▶ _Prompt A_:
Answer these from the hotel pricing notes below, one line each, labeled the same way:
(i) Under the survival objective, what do hotels do to improve cash flow?
(ii) In cost-plus pricing, what is added to the product's cost?
(iii) When does price rate compression occur?
▶ _Prompt B_: From the hotel pricing notes below, reproduce word for word the part that opens with the words containing "Existing Product Pricing" and closes with "used in pricing.".

▶ _Document segment_:
Factors to Consider When Setting Prices:

  • Internal factors:
    • Marketing objectives
    • Marketing-mix strategy
    • Costs
    • Organization for pricing
  • External factors:
    • Nature of market and demand
    • Competition
    • Other environmental factors like the economy, resellers, and government

Internal Factors:

  • Include marketing objectives like survival, current profit maximization, market-share leadership, brand equity growth, and product-quality leadership

Marketing Objectives

  • Survival: Used during economic slumps or recessions
    • Manufacturing firms reduce production to match demand
    • Hotels cut rates to improve cash flow
  • Current Profit Maximization: Companies set prices to maximize current profit, cash flow, or ROI, focusing on financial outcomes over long-term performance
  • Market Share Leadership: Setting low opening rates to become the market share leader, based on the belief that a company with the largest market share will enjoy low costs and high long-run profit
  • Product Quality Leadership: Hotels like Ritz-Carlton charge a high price for luxury products to capture the luxury market

Marketing Mix Strategy:

  • Price must be coordinated with product design, distribution, and promotion decisions for a consistent and effective marketing program

Costs:

  • Fixed Costs: Costs that do not vary with production or sales level
  • Variable Costs: Costs that vary directly with the level of production

External Factors:

  • Nature of the market and demand involves cross-selling and upselling
  • Cross-Selling - the company's other products are sold to the guest
  • Upselling - Sales and reservation employees are trained to offer higher-priced products that better meet customer needs, rather than settling for the lowest price
  • Consumer Perception of Price and Value –
    • The consumer decides if a product's price is right
    • The price must be buyer oriented
    • Price decisions require awareness of the target market and recognition of buyer's differences

Price Elasticity of Demand

  • If demand varies with price, it's elastic; if it doesn't, it's inelastic
    • Buyers are less price-sensitive for unique, high-quality, prestigious, or exclusive products
    • Consumers are also less price-sensitive when substitute items are hard to find
  • If demand changes greatly, the demand is elastic
    • Sellers generally lower prices to produce more revenue

Factors Affecting Price Demand Relationship:

  • Unique Value Effect: Create a perception that an offering is different from competitors to avoid price competition
  • Substitute Awareness Effect: Lack of awareness of alternatives reduces price sensitivity
  • End Benefit Effect: Consumers are more price-sensitive when the product's price accounts for a large share of the end benefit's total cost
  • Price Quality Effect: Customers equate price with quality, especially with a lack of prior experience

Competitor Pricing

  • A company should be aware of its competitors' prices and offers
  • Price Rate Compression: Occurs when high-priced hotels lower rates to maintain occupancy, competing with lower-rated hotels

General Pricing Approaches:

  • Cost-Based Pricing:
    • Cost-plus pricing - a standard markup is added to the product's cost
  • Value-Based Pricing:
    • Prices are based on the product's perceived value to the buyer
  • Competition-Based Pricing:
    • Price is based largely against that of competitors, with less emphasis on cost or demand
  • Break-Even Pricing:
    • Setting a price point at which a business will earn zero profits to gain market share and drive competitors from the market

Pricing Strategies:

  • Pricing strategies should change as a product moves through its life cycle
  • Introductory stages are usually challenging
  • Prestige Pricing: Hotels and restaurants positioning themselves as luxurious and elegant enter the market with a high price to support their position
  • Market Skimming: Setting a high price for a new product to realize maximum revenues from the target market and results in fewer, more profitable sales
  • Market Penetration: Setting a low price for a new product to attract a large number of guests, resulting in a larger market share
  • Product Bundle Pricing: Combining several products and offer at a reduce price

Existing Product Pricing Strategies

  • Price Adjustment Strategies: Companies adjust basic prices for customer differences and changing situations
    • Volume Discounts: Hotels give special rates to attract customers who purchase a large quantity of hotel rooms
  • Discount based on time purchase : A seasonal discount is a price reduction for purchasing services out of season when demand is lower
    • Allows the hotel to keep demand steady year-round
  • Discriminatory Pricing: Segment the market with pricing differences based on price elasticity; sell product or services at two or more prices
  • Psychological Pricing: Psychological aspects such as prestige, reference price, round figures, and ignoring end figures are used in pricing.

▶ _Information supplied_:
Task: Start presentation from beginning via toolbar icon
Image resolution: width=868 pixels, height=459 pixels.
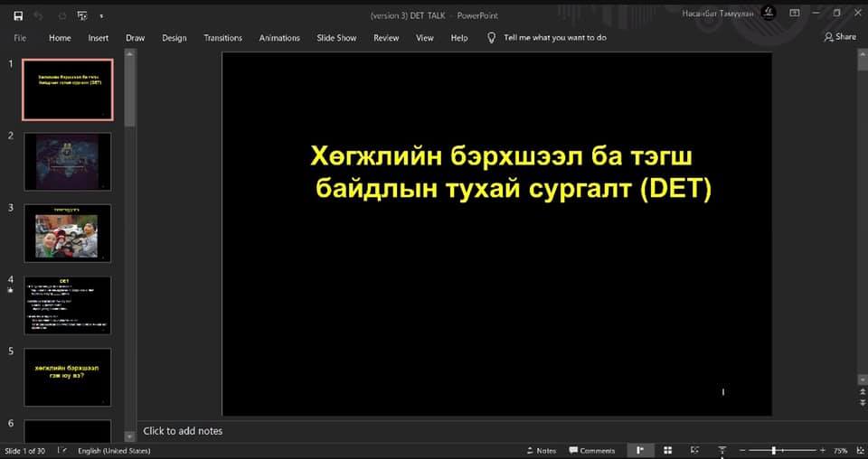Action: tap(82, 15)
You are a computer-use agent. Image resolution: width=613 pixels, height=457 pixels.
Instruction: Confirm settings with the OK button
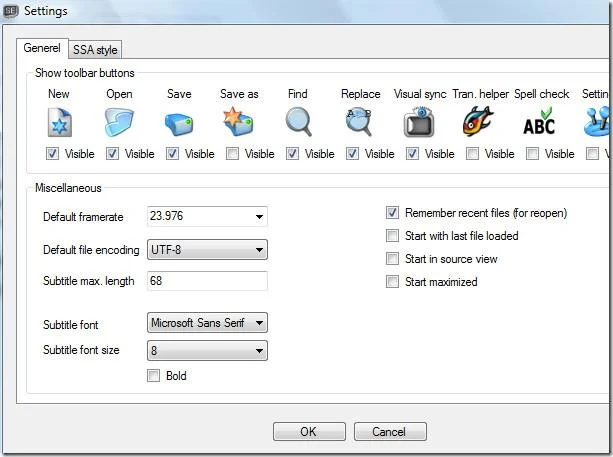[309, 432]
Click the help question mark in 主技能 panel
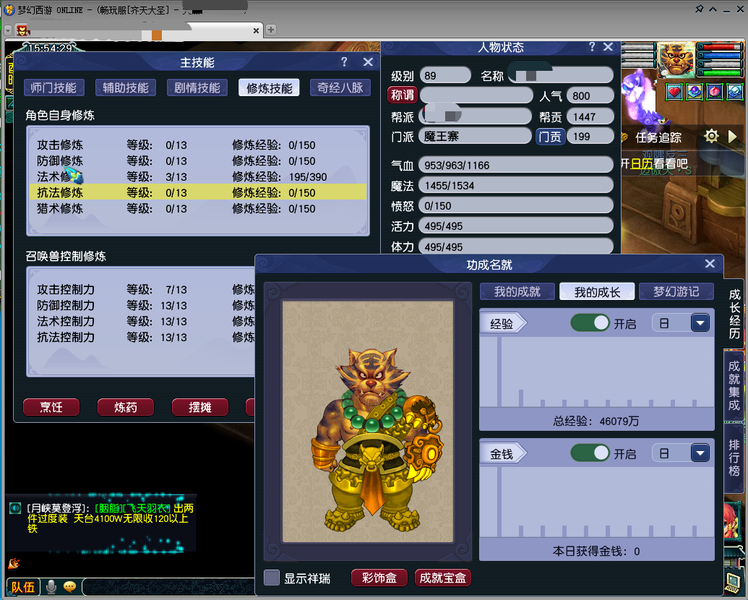 point(344,62)
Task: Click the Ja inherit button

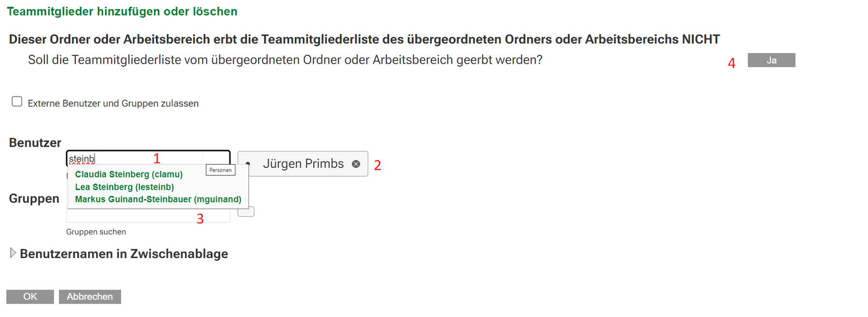Action: click(772, 60)
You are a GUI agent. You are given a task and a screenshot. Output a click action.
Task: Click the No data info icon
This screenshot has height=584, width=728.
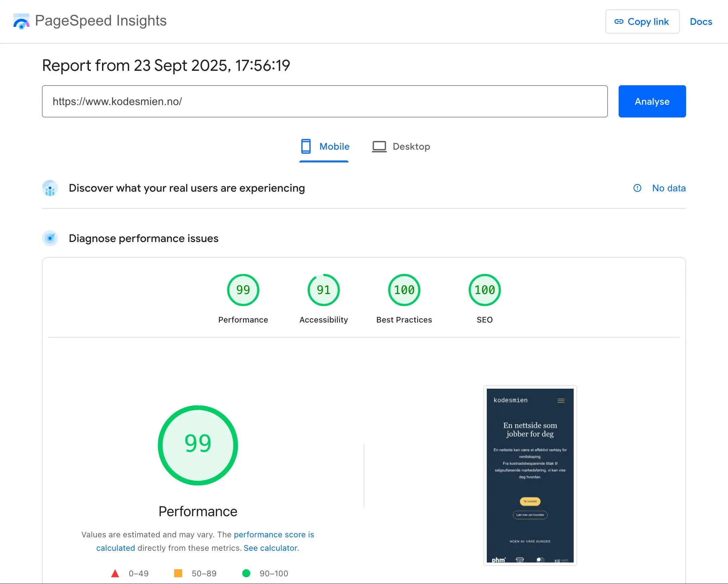(637, 188)
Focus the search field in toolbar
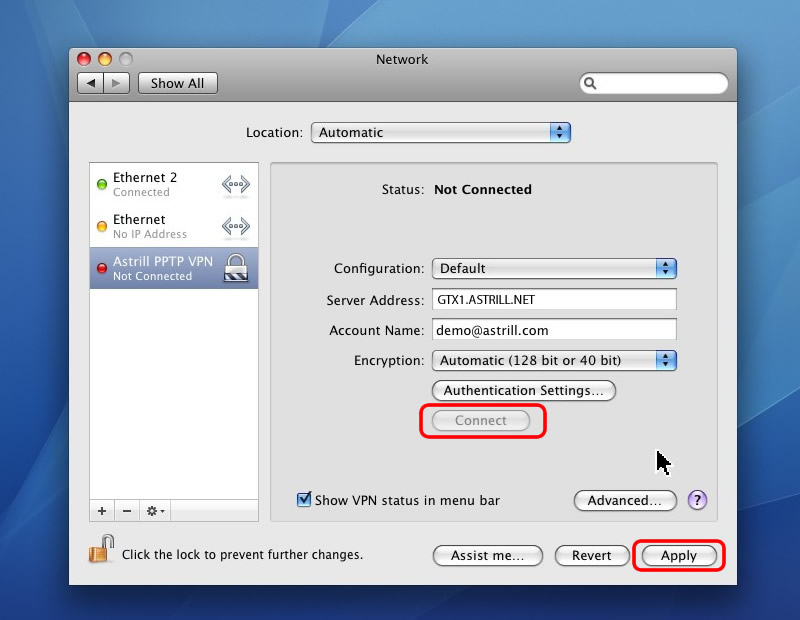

▶ _Task output A_:
(i) They cut rates.
(ii) A standard markup.
(iii) When high-priced hotels lower rates to maintain occupancy, competing with lower-rated hotels.

▶ _Task output B_:
Existing Product Pricing Strategies

  • Price Adjustment Strategies: Companies adjust basic prices for customer differences and changing situations
    • Volume Discounts: Hotels give special rates to attract customers who purchase a large quantity of hotel rooms
  • Discount based on time purchase : A seasonal discount is a price reduction for purchasing services out of season when demand is lower
    • Allows the hotel to keep demand steady year-round
  • Discriminatory Pricing: Segment the market with pricing differences based on price elasticity; sell product or services at two or more prices
  • Psychological Pricing: Psychological aspects such as prestige, reference price, round figures, and ignoring end figures are used in pricing.